Generative AI landscape is rapidly changing as new models are appearing in horizon every few days. However, the hardware and software characteristics of these models have many similar patterns and execution phases.
In this talk, we will use Llama2 as base model to highlight basic characterization. We will present a detailed analysis of Llama2 workload performance on a platform powered by the AMD EPYC Processor. All our analysis was completed using the latest multi-core CPU servers. This includes scalability analysis as well as detailed phase by phase analysis to detect software and hardware bottlenecks at various stages.

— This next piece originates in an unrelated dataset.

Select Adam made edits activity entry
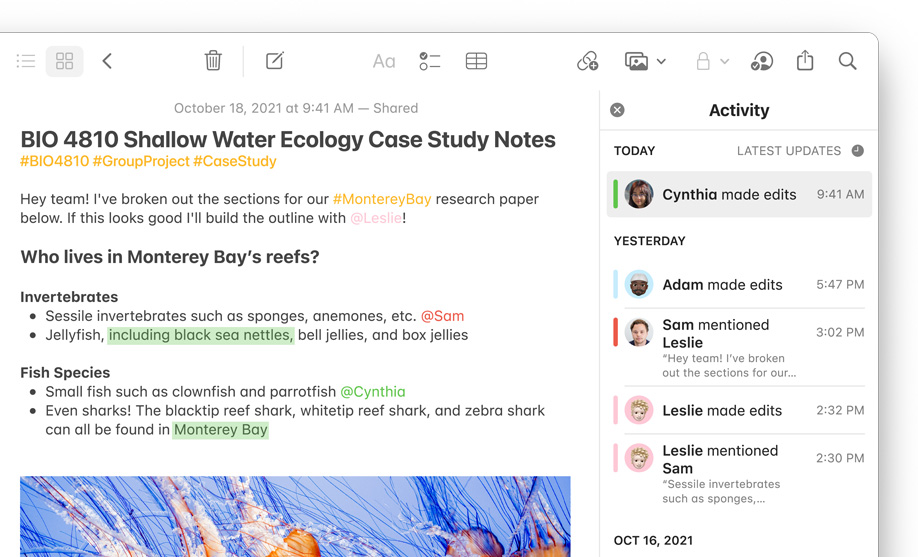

Based on this, we will share our recommendations for tuning, optimization, and deployment best practices for the software stack with consideration of the hardware on which it is deployed. We extend our analysis to Llama3 using architecture relevant software optimization and share the best deployment practices relevant to the most AI inference deployment use cases.
Speaker
Speaker
Rema Hariharan
Principal Engineer @AMD, Seasoned Performance Engineer With a Base in Quantitative Sciences and a Penchant for Root-Causing
Dr. Rema Hariharan is an engineer known for her quantitative approach to solving complex engineering challenges. With a foundation in Engineering and advanced expertise in Operations Research, her career spans diverse optimizations, from inventory control and credit management to in-depth performance analysis of network systems and computer hardware.
Beginning her career at AT&T Bell Labs, Dr. Hariharan has contributed her expertise to leading technology companies, including Sun Microsystems, eBay, and AMD. In her current role at AMD, she focuses on optimizing the performance of AI models on AMD hardware, driving efficiency and innovation in the field.